Probably the most famous of superheroes became the test pilot for a new interesting technology for storing data in silica glass. The movie from 1978 will now exist for at least a thousand years. Unless it meets its kryptonite.

Image by Gerd Altmann from Pixabayboard862112_1920.jpg

Microsoft and Warner Bros came together to imprison the legendary superhero for a thousand years. But do not worry, this is not the script for an upcoming superhero movie. It just Project Silica – a project that tests a revolutionary technology for long term data storage.

Experts of the two companies managed to put the legendary movie on to a sheet of silica glass about the size of a cup-holder and also managed to read the film of the slice. Such a “disk” should be able to last for centuries unless it gets broken. The silica glass is 75 by 75 millimeters and has a thickness of two millimeters and is capable of holding up to 75.6 GB of data.

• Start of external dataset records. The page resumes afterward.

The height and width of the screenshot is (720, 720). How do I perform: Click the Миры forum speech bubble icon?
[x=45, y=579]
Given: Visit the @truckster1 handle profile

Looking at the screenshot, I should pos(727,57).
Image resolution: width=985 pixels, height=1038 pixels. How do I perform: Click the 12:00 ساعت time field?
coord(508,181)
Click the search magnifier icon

It is also incredibly durable. In a serious of violent experiments, they found out they can flood it with water, fry it with microwaves, put it under the effects of magnets, boil it, bake it, and even scrub it with steel wool. The data was still readable after all this.

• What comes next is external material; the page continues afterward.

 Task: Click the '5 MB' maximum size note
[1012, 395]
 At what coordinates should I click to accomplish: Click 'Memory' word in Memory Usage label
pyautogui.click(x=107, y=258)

The superb durability of the silica glass shows that such a data storage medium should survive various catastrophes, including fires, floods, blackouts, earthquakes or magnetic fields. And compared with current data centers it would need much less space and much less energy.

And the data should endure forever. Well, not really but at least for a thousand years while data stored with magnetic means can be unreadable in just a few decades. This forces many companies to re-record their data every few years. This is not only time consuming but also very expensive.

One of the potential clients for this project would be Warner Bros. They need to archive about a century of movies, TV broadcasts, animated shorts, radio, etc. And now, thanks to Superman, they know the technology works.

The data is written onto the disk with a femtosecond infrared laser. It codes data at a nano-scale, using 3D pixels known as voxels. Each voxel has the shape of an upside-down drop of water. More than a hundred layers can be burned into the disk. And to read the data you need a computerized microscope and a decoding AI.